Colleen Loach

The going at the Bromont CCI** in Bromont, Quebec was slightly heavier than John Williams expected and slowed him and Sweepea Dean just enough on cross-country to add 5.2 time faults to his dressage score, dropping the pair to second place. This allowed local competitor Colleen Loach to take the lead riding Peter Barry’s 11-year-old Irish Sport Horse, Longfield Dougal.

“The course was challenging but flowing,” said Loach, 24. Of her horse, she commented, “He was really on and rideable today.” Loach has been riding the gelding since last summer; he was imported from Ireland by Barry and sustained an injury shortly after his arrival in Canada, so Loach is the first one to compete him here since his time off.

Loach is an accomplished rider and rides horses for Barry as she is working towards becoming a professional herself. She has competed to the three-star level at the Foxhall Cup with Dare to Compare, her first horse, who she rode from pre-entry up to the three-star level. The 19-year-old gelding, still owned by Loach, is competing at Bromont this weekend with Erika Kocze in the CCI*.

Loach is also competing Rising Spirit, a five-year-old homebred belonging to Barry, in the mare’s first training level event this weekend. The mare was in fourth place after dressage but time faults cross-country put her out of the placings in the large division.

Phillip Dutton is third in the CCI** on Loose N’ Cool, owned by Nina Gardner, and is currently in the lead in the CCI* on Mighty Mangaroo, owned by Ann Jones. Loose N’ Cool won the Intermediate at Southern Pines this spring and has had successful competitions at Plantation and Fair Hill as well this spring. This was the horses’ first two-star competition and Dutton said that it was a big test for the chestnut gelding. “It was the longest and hardest he’s done,” said Dutton. “He’s not the fastest horse but he’s easy to ride so we didn’t waste any time.”

Mighty Mangaroo is a newer ride to Dutton – Boyd Martin, of Dutton’s native Australia, imported the gelding to the United States after the horse had competed to the Novice level in Australia – equivalent to the North American preliminary level. Like Loach’s horse, Mighty Mangaroo was injured shortly after his arrival on this continent and had time off to recuperate, so this is only his fourth competition with Dutton.

“He’s an Australian Thoroughbred, six years old, and he’s a very good galloping horse,” explained Dutton. “I’m quite excited about him – he’s a good jumper and he’s quite. This was a hard test for him, but in a good way. It was tiring for him, but he got more confident as he went around.”

Shawn Price and Jack The Lad took the lead in the CIC** when overnight leader Peter Barry had an unfortunate two refusals at only the fourth fence on course with Jefferson D’Aurois. Stephanie St-Pierre, who was second after dressage, also had two stops on course. Martha Griggs and Gregory moved into second and Diana Burnett is third on Manny.
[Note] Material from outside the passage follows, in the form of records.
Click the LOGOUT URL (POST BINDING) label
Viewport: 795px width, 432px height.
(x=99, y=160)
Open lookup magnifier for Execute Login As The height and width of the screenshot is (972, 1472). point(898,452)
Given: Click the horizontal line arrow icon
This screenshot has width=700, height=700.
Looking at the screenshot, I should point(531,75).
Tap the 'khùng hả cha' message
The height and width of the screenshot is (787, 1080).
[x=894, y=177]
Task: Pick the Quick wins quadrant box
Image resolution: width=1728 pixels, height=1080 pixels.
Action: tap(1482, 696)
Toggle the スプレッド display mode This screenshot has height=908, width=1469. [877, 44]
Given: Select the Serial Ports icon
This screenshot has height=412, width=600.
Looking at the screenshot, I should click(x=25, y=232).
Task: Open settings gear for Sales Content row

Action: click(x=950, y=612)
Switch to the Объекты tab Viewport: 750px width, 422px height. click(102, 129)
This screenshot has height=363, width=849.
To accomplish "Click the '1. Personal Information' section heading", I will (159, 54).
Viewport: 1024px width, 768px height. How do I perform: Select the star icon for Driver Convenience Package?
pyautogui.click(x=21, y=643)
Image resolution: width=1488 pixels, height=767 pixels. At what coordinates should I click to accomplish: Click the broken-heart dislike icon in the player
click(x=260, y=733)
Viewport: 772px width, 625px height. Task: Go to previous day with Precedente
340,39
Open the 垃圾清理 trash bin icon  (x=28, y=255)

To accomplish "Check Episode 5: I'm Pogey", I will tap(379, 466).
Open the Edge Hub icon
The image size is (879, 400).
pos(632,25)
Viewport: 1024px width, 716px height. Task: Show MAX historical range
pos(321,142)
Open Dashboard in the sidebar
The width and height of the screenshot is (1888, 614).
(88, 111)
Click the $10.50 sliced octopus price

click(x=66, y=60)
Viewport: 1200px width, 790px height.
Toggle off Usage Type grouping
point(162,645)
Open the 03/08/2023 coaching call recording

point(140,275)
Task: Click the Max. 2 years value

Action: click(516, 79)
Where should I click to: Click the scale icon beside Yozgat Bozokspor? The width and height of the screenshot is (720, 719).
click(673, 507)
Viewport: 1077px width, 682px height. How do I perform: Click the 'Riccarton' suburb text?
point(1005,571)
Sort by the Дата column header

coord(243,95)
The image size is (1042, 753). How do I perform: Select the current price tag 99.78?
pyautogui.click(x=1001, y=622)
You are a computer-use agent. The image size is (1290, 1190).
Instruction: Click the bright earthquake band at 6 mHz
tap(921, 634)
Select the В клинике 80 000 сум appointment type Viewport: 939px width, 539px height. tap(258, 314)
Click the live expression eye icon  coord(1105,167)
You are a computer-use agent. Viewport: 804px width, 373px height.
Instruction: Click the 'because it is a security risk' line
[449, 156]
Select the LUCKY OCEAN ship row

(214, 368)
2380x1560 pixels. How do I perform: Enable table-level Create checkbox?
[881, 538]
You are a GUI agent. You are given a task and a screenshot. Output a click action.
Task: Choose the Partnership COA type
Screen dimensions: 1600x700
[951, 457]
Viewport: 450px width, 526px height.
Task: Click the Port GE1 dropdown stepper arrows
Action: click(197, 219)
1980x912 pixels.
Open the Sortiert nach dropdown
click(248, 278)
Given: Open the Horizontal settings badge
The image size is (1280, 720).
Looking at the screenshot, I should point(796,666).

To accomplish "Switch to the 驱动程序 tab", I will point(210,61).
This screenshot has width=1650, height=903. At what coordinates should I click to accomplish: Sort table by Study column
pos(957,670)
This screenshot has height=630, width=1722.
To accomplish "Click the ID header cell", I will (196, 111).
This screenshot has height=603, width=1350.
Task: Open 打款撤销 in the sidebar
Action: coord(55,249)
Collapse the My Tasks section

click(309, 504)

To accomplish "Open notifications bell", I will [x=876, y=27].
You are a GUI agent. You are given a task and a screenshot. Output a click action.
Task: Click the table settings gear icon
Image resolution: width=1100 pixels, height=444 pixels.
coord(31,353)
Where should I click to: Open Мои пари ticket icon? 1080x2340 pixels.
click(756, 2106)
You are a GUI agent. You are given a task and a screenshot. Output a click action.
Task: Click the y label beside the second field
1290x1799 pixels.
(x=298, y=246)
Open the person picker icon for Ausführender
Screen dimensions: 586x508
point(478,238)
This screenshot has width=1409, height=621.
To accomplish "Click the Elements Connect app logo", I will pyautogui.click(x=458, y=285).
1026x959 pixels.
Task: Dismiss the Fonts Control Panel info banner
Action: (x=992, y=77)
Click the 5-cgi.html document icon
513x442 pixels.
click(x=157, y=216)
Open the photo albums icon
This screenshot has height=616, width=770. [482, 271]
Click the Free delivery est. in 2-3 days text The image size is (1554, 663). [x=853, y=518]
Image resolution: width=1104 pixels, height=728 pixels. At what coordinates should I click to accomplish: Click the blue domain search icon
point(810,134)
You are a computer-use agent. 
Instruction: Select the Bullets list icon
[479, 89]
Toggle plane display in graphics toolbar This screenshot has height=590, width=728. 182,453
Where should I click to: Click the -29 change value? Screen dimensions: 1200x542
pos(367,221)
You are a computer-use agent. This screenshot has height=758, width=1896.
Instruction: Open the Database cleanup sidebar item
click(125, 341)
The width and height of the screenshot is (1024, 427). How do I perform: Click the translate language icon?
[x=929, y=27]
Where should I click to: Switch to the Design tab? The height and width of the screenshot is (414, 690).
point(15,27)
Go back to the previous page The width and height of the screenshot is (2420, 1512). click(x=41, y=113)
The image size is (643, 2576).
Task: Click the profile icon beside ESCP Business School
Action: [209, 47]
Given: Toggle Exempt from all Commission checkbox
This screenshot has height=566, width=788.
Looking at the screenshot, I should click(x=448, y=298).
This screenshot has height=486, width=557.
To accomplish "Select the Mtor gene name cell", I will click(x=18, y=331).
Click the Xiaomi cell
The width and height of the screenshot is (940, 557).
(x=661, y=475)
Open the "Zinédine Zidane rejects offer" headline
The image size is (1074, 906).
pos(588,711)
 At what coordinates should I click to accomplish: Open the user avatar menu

In the CCI* dressage leader Brandon McMechan had two stops and posted 30.8 time faults, allowing Susan Berrill and Welton Hvala to take the lead. No one in this division was under the time allowed. Young Rider Carroll Courtney is second on Karoo and Ariel Grald is third on Practically Perfect.

Meghan Baille and her handsome Irish horse Stryker are leading Open Training, while Etienne Souske and Noah lead the Junior Training. Organizers were pleased with the successful day of competition over the newly renovated cross-country course, with a great deal of work by course designer Derek diGrazia and builder Jay Hambly and crew. Technical Delegate Peter Fell of Ireland said, “The event is taking a very good direction. Derek is spot on – the track was beautiful, and the venue is superb.”

Organizing Committee member Charles Baudinet said that the event’s success is due to a lot of work and dedication from the staff and volunteers, not least of all show organizer Sue Ockendon. He pointed out that Bromont is a special event because much of this effort is made in the memory of Todd Sandler, to whose memory the competition is dedicated. “Todd was a special person and an up-and-coming eventer” said Baudinet. “This event is really about the Young Riders and building a future for eventing in Canada.” The competition concludes Sunday with show jumping.